Results are presented for experimental and theoretical rotordynamic coefficients
and leakage of straight smooth annular gas seals. Experimental rotordynamic
coefficients were measured and trends in changes of rotordynamic coefficients with
operating variables such as rotor speed, back-pressure, fluid preswirl, and seal clearance
are analyzed.
Experimental results show that cross-coupled stiffness coefficients are highly
influenced by fluid preswirl and only moderately influenced by other operating
parameters, whereas direct damping is nearly unaffected by changes in operating
parameters. Effective damping, a good indicator of stability, is highly affected by fluid
preswirl. Although rotordynamic coefficients of straight smooth annular gas seals are
assumed to be frequency independent, experimental results suggest a frequency
dependent nature at high back-pressures and high excitation frequencies.
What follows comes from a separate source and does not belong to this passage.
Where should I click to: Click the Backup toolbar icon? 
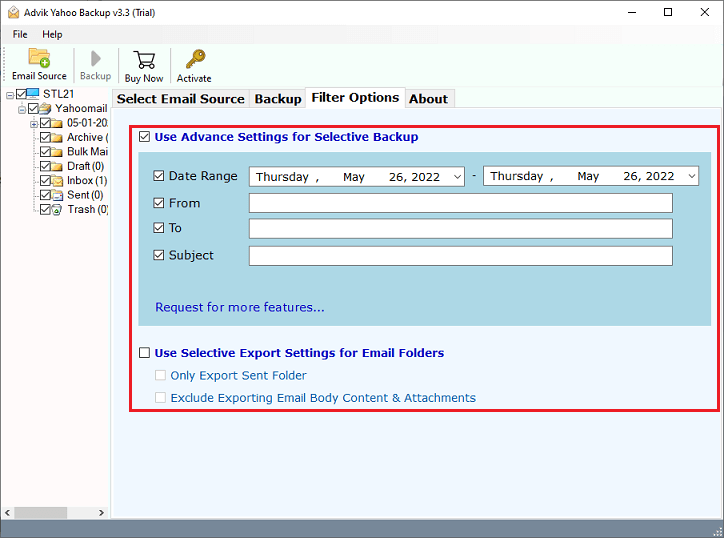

Experimental results for rotordynamic coefficients and leakage are compared
with theoretical predictions of ISOTSEAL, an isothermal-flow, two-control-volume,
bulk-flow rotordynamic analysis program. All rotordynamic coefficients are underpredicted.
Direct stiffness is poorly predicted while cross-coupled stiffness and direct
damping are predicted reasonably well. Leakage is also consistently under-predicted.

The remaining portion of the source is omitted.